Praktische oplossingen

Het KIS-onderzoek biedt enkele praktische oplossingen voor HR-professionals die deze problematiek willen aanpakken. Microagressies zijn te voorkomen door duidelijke gedragscodes op te stellen en trainingen te geven in het herkennen en leren ingrijpen. .

Dit maakt het makkelijker voor iedereen om onrecht te herkennen en aan te pakken, zelfs als je niet direct betrokken bent. En dat is niet alleen belangrijk voor de medewerkers, maar ook voor de leidinggevenden die vaak niet doorhebben wat er speelt. De gouden tip van de onderzoekers daarbij is om de aanpak onderdeel te maken van het takenpakket van de leidinggevende. ‘Als je verantwoordelijk bent voor de taak om microagressie te verminderen, en als het signaleren hiervan expliciet onderdeel is van jouw functioneren, zul je het onderwerp niet zo snel terzijde schuiven’ is het idee.

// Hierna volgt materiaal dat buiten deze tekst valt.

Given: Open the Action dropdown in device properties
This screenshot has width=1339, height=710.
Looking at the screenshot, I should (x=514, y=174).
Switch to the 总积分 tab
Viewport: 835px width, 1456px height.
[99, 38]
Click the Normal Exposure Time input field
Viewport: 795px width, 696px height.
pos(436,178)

Daarnaast kan het helpen om de wervings- en selectieprocedures meer objectief aan te pakken. HR-professionals kunnen ervoor zorgen dat iedereen op dezelfde manier wordt beoordeeld – en niet alleen op basis van wie ze kennen of hoe goed ze kunnen ‘netwerken’. Dit zou niet alleen de kansen voor ondervertegenwoordigde groepen verbeteren, maar ook zorgen voor een meer diverse en inclusieve organisatie.